In argomento, giova ricordare che la contabilizzazione del calore rappresenta uno strumento di grande interesse nell’ambito degli interventi per il contenimento dei consumi energetici. Essa consente di gestire, in autonomia e indipendenza, il riscaldamento negli edifici dotati di impianto termico centralizzato oppure allacciati ad un’utenza centralizzata di teleriscaldamento.

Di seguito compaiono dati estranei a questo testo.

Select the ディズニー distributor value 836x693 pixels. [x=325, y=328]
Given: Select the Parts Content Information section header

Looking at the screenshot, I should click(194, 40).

Premesso ciò, si osserva che la nuova Direttiva UE 2018/2002 del Parlamento Europeo dell’11 dicembre 2018 (che modifica la direttiva 2012/27/UE sull'efficienza energetica che aveva introdotto l’obbligo di installare i contabilizzatori di calore nei condominii) ha previsto che i contatori e i contabilizzatori di calore installati dopo il 25 ottobre 2020 dovranno essere leggibili da remoto. Solo nei casi di impossibilità tecnico-economica accertata sarà possibile non applicare la direttiva. Inoltre, entro il 1° gennaio 2027, tutti i contabilizzatori in uso dovranno avere la capacità di lettura da remoto; ciò significa che quelli già installati ma sprovvisti di tale capacità dovranno essere sostituiti. Anche in questo caso l’obbligo decade in presenza di un’evidente impossibilità tecnica o economica.

Ad ogni modo, gli Stati membri sono liberi di decidere se le tecnologie a lettura mobile (modalità walk-by o drive-by) debbano essere considerate o meno leggibili da remoto. Per la lettura dei dispositivi leggibili da remoto non è necessario l’accesso ai singoli appartamenti o alle singole unità.